Greetings,
I have 2 servers that suddenly stopped sending data to the indexer. I am struggling to find the root cause. I can telnet to the indexer from the forwarder just fine.
Here is the outputs.conf
[tcpout]
defaultGroup = default
disabled = false
[tcpout:default]
compressed = true
server = 10.x.x.x:9997
sslCertPath = $SPLUNK_HOME/etc/auth/server.pem
sslPassword = $1$wUgcTqWznVA=
sslRootCAPath = $SPLUNK_HOME/etc/auth/cacert.pem
sslVerifyServerCert = false
Here is the inputs.conf
[default]
host = xxxx
[SSL]
password = $1$PK3DT9mO4713
serverCert = /opt/splunk/etc/auth/server.pem
rootCA = /opt/splunk/etc/auth/cacert.pem
I currently have SSL turned off under server.conf
[general]
guid = xxxxx
serverName = xxxxx
[lmpool:auto_generated_pool_download-trial]
description = auto_generated_pool_download-trial
quota = MAX
slaves = *
stack_id = download-trial
[lmpool:auto_generated_pool_forwarder]
description = auto_generated_pool_forwarder
quota = MAX
slaves = *
stack_id = forwarder
[lmpool:auto_generated_pool_free]
description = auto_generated_pool_free
quota = MAX
slaves = *
stack_id = free
[lmpool:auto_generated_pool_enterprise]
description = auto_generated_pool_enterprise
quota = MAX
slaves = *
stack_id = enterprise
[license]
active_group = Enterprise
[sslConfig]
enableSplunkdSSL = false
sslKeysfilePassword = $1$eOiFDozCt+53
Other
The strange thing is, I have mimicked configuration from other servers that are forwarding traffic just fine. I have 2 that will not send any. The logs are not full of errors.

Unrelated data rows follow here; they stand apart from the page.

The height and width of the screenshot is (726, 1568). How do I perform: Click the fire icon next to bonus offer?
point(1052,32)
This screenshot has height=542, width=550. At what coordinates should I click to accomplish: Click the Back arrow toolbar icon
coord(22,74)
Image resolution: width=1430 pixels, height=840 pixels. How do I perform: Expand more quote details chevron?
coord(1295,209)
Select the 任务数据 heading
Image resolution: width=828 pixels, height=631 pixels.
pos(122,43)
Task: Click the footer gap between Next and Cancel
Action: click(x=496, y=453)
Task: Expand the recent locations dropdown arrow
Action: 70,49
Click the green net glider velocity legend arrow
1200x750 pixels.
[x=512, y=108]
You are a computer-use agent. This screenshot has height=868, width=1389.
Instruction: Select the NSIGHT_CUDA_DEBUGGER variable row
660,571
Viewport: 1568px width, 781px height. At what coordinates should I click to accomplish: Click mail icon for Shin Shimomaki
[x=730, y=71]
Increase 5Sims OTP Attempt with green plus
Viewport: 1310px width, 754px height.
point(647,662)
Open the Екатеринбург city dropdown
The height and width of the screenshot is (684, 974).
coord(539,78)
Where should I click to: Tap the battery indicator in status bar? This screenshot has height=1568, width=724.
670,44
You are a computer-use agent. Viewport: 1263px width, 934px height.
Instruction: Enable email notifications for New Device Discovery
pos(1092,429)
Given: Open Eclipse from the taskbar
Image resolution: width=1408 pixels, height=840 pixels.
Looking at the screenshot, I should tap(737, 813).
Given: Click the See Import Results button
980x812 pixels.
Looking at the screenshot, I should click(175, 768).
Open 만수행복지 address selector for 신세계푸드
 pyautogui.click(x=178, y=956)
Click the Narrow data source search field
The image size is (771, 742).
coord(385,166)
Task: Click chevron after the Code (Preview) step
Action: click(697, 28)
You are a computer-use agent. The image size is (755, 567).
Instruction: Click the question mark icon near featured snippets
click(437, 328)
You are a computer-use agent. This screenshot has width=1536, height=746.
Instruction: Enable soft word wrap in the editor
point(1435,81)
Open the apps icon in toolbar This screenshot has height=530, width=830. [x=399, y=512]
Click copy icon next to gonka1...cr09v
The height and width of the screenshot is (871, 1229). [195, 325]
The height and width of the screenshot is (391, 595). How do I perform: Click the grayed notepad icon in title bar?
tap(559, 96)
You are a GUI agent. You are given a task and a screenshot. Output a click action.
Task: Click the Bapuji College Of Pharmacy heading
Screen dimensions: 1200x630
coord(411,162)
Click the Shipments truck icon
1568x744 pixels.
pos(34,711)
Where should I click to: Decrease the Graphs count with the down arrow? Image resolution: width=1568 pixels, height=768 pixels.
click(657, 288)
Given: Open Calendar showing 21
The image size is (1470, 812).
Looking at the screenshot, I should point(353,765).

I took over splunk just recently so still very new to all of this.
Starting splunk in debug, I notice the following that looks odd.
05-31-2012 18:06:57.353 DEBUG TcpOutputProc - Cannot find any valid descriptors when looking for new indexer.
05-31-2012 18:06:57.353 DEBUG TcpOutputProc - Looking for indexer...
05-31-2012 18:06:57.353 DEBUG TcpOutputProc - Connection not available. Waiting for connection ...
Does any one have any insight??
I am experiencing this with one of my forwarders. I installed the forwarder software, got the thing up-and-running using port 9998, and was taking logs from it on the indexer. After running just fine for a week, the logs just quit coming. On the indexer I see this error in splunkd.log:
10-13-2014 11:08:22.115 -0700 ERROR TcpInputProc - Error encountered for connection from src=xxx.xxx.xxx.xxx:50059. error:140760FC:SSL routines:SSL23_GET_CLIENT_HELLO:unknown protocol
There is no connection established for the forwarder on the indexer (using netstat to look for it). Nothing that I know of has changed on either system. Very strange. did you ever find out what caused it?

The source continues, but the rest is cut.